[[ Data provided open ]]

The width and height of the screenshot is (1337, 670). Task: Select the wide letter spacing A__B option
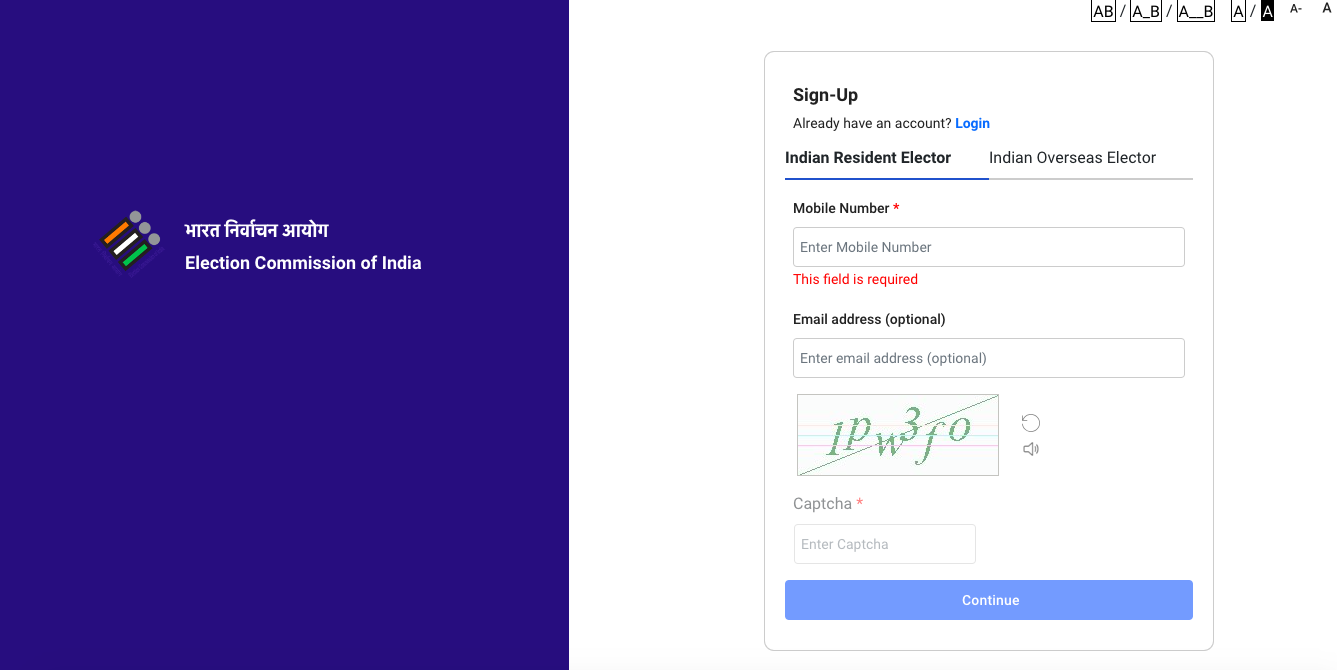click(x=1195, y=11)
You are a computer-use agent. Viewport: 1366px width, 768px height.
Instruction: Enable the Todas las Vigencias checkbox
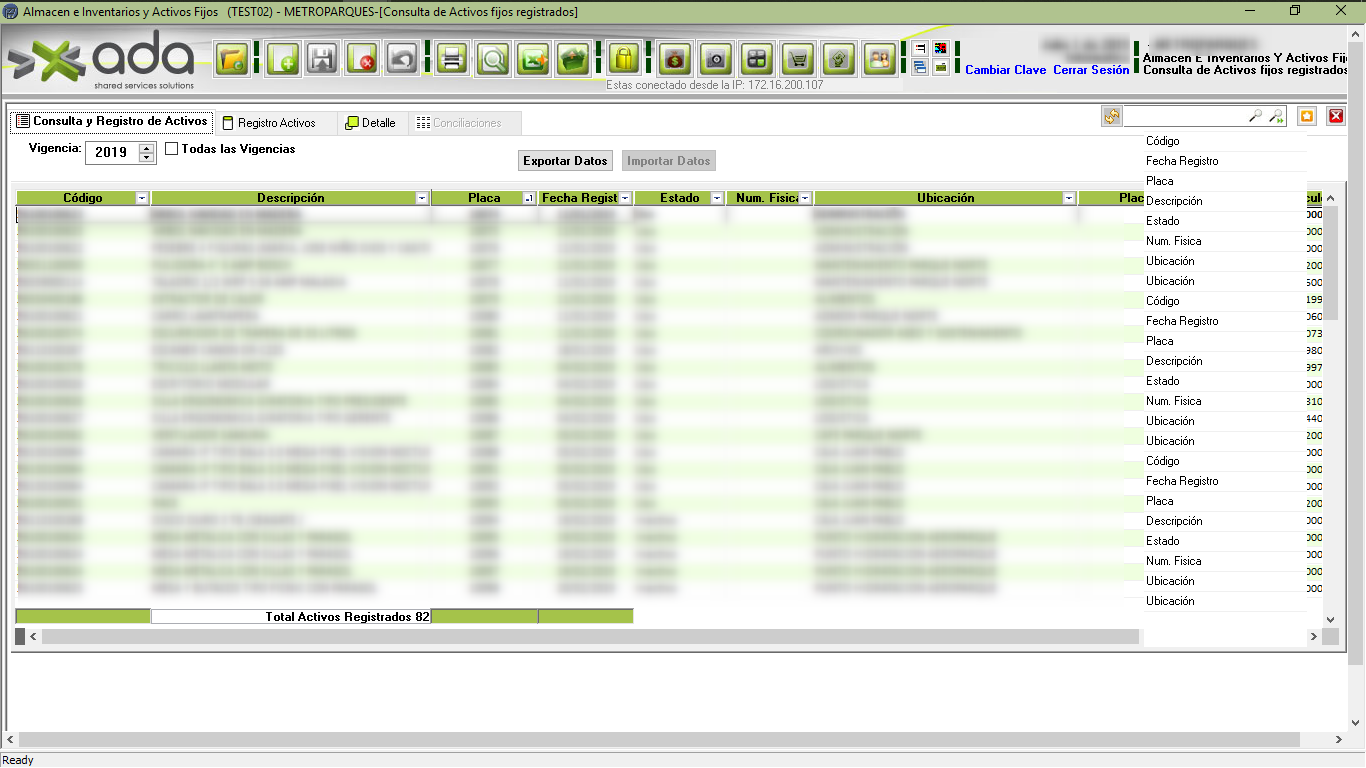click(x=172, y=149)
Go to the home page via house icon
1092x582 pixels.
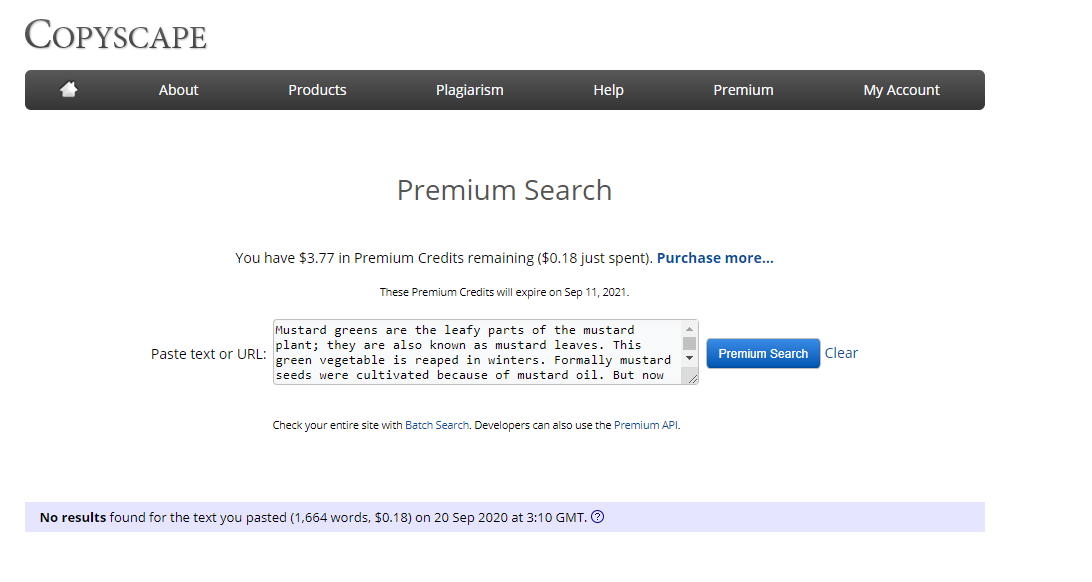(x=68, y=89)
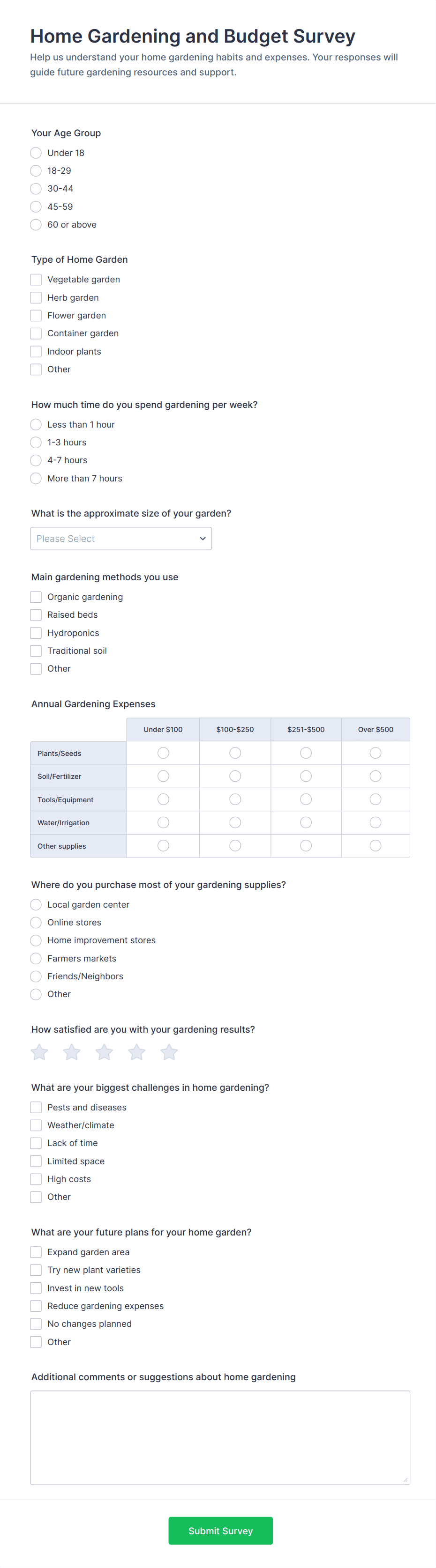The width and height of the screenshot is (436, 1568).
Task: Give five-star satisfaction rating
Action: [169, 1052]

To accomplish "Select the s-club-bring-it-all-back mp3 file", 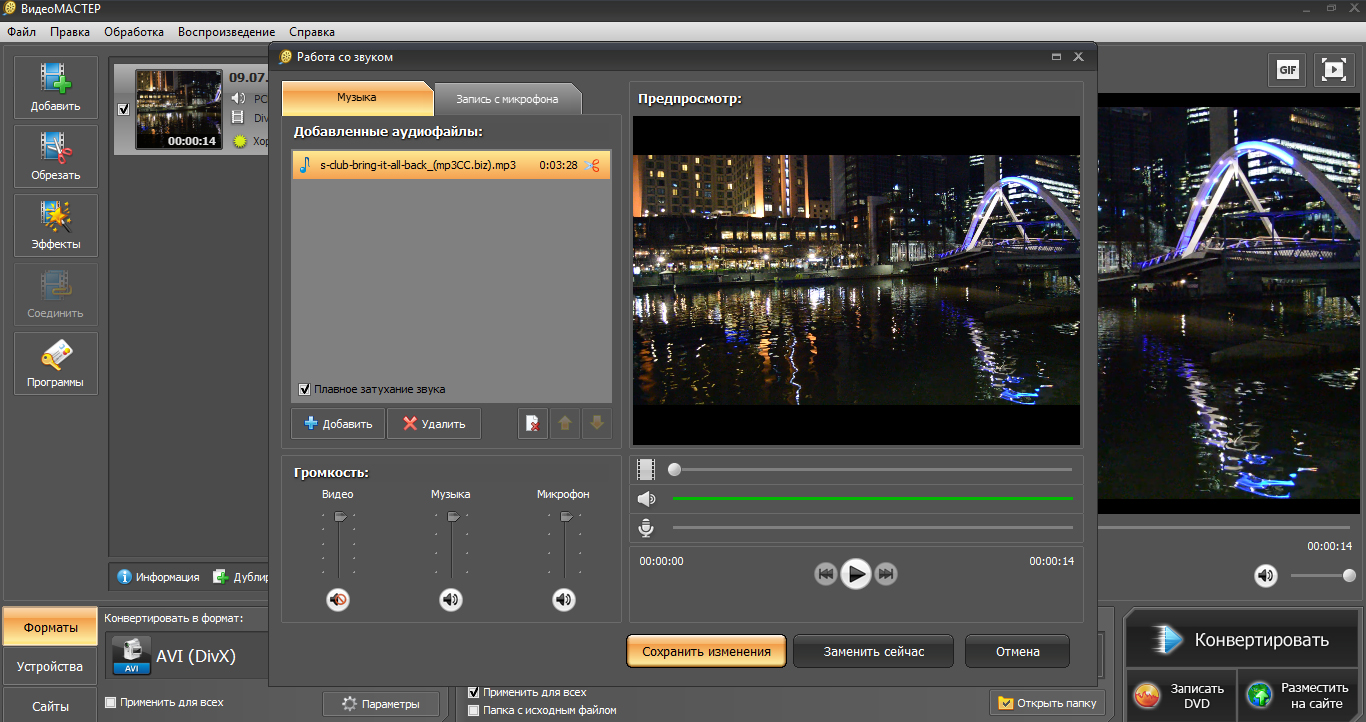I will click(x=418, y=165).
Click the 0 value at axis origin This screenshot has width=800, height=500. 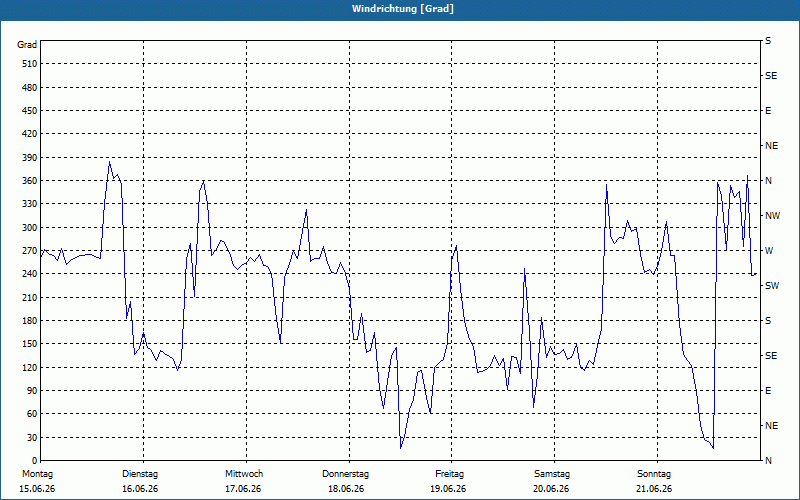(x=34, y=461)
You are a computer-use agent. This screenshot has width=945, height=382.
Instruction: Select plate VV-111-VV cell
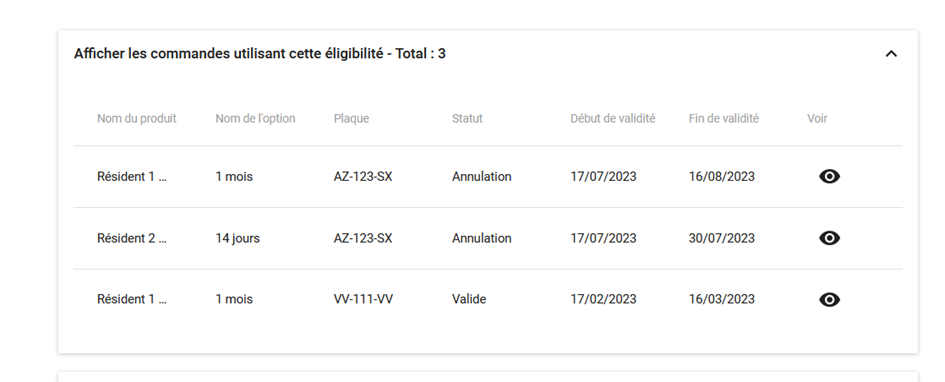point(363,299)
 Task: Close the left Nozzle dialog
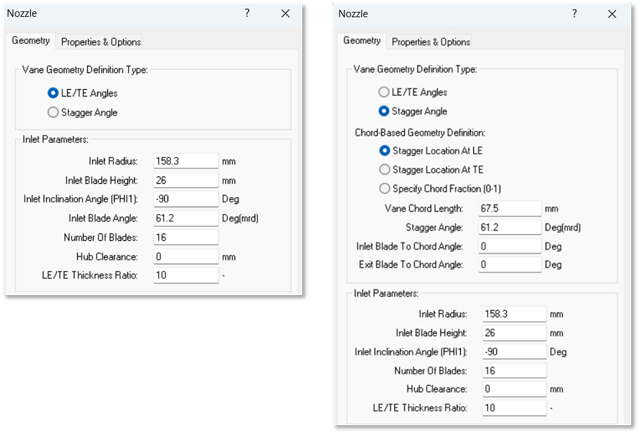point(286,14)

[[ Data provided closed ]]

What is required: Make a list of all lines in the data that contain "computer".

Written answer:
You are a computer-use agent. Viewport: 1366px width, 768px height.
You are a computer-use agent. This screenshot has width=945, height=382.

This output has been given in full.